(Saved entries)
+++
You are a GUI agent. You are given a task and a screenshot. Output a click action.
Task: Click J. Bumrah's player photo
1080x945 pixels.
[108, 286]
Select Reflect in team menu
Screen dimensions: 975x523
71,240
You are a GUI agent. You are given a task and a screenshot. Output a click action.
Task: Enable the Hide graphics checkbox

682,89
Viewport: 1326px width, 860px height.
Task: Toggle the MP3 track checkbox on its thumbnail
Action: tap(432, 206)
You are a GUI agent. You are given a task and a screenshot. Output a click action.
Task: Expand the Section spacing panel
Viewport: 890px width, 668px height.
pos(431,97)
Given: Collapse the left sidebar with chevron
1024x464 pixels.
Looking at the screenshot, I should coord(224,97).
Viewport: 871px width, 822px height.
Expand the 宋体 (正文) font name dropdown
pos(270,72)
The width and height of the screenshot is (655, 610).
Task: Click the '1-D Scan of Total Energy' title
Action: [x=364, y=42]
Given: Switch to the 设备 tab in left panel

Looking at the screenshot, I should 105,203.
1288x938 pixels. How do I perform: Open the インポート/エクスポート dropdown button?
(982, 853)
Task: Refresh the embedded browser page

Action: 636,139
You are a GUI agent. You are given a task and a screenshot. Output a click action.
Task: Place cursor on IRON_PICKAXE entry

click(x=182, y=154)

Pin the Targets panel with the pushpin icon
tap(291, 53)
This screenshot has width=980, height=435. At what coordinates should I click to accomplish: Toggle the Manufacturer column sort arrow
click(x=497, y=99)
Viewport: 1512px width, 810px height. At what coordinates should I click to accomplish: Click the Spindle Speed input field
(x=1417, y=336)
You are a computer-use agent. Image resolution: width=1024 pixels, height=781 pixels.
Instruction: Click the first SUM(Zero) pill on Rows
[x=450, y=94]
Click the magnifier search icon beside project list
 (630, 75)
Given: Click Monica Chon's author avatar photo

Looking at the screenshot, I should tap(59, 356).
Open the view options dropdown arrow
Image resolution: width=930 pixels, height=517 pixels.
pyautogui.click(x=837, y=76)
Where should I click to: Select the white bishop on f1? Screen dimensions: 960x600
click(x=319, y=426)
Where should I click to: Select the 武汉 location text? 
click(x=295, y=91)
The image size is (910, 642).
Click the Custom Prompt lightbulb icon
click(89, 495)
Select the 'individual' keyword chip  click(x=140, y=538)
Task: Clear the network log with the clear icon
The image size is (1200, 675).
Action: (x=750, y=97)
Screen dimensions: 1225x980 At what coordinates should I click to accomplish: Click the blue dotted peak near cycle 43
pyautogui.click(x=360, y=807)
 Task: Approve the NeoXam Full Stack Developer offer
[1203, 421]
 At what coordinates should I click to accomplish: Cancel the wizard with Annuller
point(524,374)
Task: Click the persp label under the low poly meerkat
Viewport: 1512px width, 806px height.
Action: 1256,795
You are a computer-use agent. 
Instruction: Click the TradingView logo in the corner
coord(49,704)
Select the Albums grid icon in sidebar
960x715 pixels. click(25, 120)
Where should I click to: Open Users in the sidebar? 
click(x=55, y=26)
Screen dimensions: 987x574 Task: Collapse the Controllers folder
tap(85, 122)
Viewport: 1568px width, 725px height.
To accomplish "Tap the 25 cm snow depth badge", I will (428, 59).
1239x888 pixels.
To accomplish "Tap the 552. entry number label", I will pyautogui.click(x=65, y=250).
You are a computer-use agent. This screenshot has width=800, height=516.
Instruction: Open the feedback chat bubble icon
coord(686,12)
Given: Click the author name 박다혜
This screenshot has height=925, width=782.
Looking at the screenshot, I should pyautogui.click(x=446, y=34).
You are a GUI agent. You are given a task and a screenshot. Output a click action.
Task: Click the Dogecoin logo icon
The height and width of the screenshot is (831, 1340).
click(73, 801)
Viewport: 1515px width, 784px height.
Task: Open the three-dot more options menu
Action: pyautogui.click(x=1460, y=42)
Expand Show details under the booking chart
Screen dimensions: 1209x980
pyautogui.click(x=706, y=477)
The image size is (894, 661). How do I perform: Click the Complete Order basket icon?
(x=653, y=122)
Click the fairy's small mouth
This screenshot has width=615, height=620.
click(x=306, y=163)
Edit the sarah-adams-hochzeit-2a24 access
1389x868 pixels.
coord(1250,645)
+++
| WHAT NEEDS TO BE DONE |
Word for word, restate the lines of the data above that fall between the line holding "Where should I click to: Select the white" and the line holding "Task: Clear the", inclusive, and no other lines.

| EXPECTED ANSWER |
Where should I click to: Select the white bishop on f1? Screen dimensions: 960x600
click(x=319, y=426)
Where should I click to: Select the 武汉 location text? 
click(x=295, y=91)
The image size is (910, 642).
Click the Custom Prompt lightbulb icon
click(89, 495)
Select the 'individual' keyword chip  click(x=140, y=538)
Task: Clear the network log with the clear icon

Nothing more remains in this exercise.